• EXTRAIT SOURCE
+ + +
On pourra toujours reprocher à Richard Comballot l’absence de telle nouvelle, ou la présence de telle autre, n’empêche qu’en l’état, Demain le monde réunit la quintessence de ce qui fait de Jean-Pierre Andrevon un nouvelliste d’exception et l’un des auteurs majeurs de la science-fiction en France. Et ça fait quelques décennies que ça dure…

La Chasse sauvage du Colonel Rels

Quand il n’écrit pas de romans historiques (la série napoléonienne mettant en scène l’enquêteur Quentin Margont, chez 10/18, pour citer son œuvre la plus connue), Armand Cabasson écrit aussi parfois du fantastique. Son dernier recueil en date, La Chasse sauvage du colonel Rels, tente de concilier ces deux tendances… et aboutit à un résultat pour le moins mitigé.

« 1348 », la nouvelle qui ouvre ce recueil, donne le ton. Dans une Londres ravagée par la peste, lord Gitt, condamné par l’Eglise et emprisonné pour ses mœurs impies, se révèle être le dernier espoir de la couronne face à la créature monstrueuse incarnant le mal qui ronge la cité. Entre reconstitution historique réaliste et pure fantasy, l’auteur parvient à donner une tonalité originale à son récit, malgré une intrigue trop linéaire et une chute particulièrement abrupte.
+ + +
• DONNÉES ENREGISTRÉES
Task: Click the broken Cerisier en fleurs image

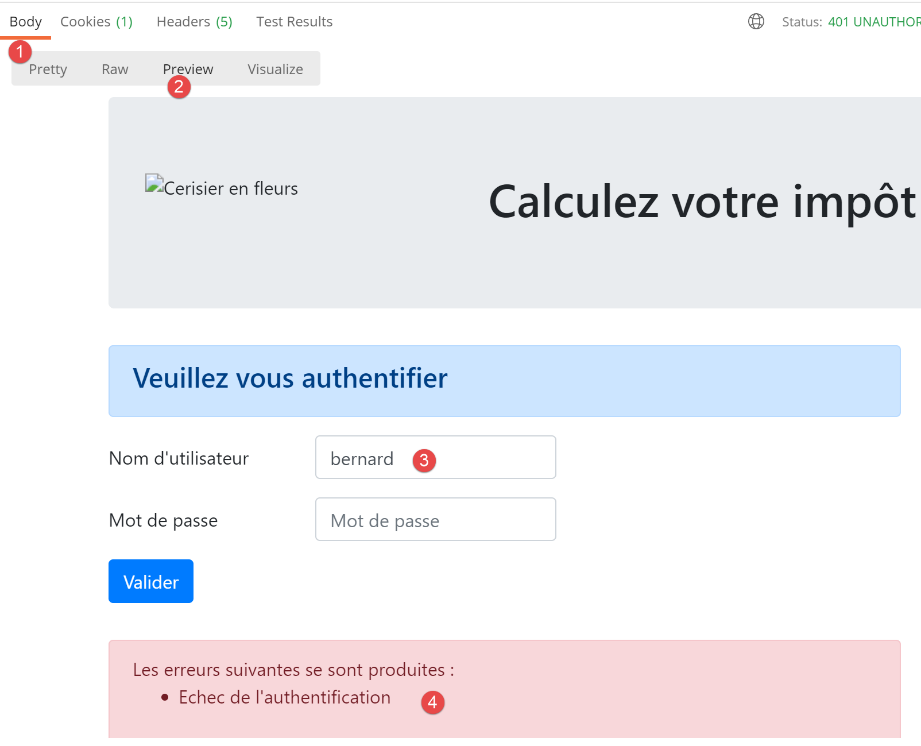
+ + +
• CONSIGNE
Répondez aux questions suivantes en vous appuyant sur l'extrait :
(a) Quel auteur Demain le monde présente-t-il comme un nouvelliste d'exception ?
(b) Quel enquêteur est mis en scène dans la série napoléonienne d'Armand Cabasson ?
(c) Dans quelle ville se déroule la nouvelle « 1348 » ?
Ces données constituent un ensemble distinct de l'extrait.

• RÉPONSE
(a) Jean-Pierre Andrevon.
(b) Quentin Margont.
(c) À Londres, ravagée par la peste.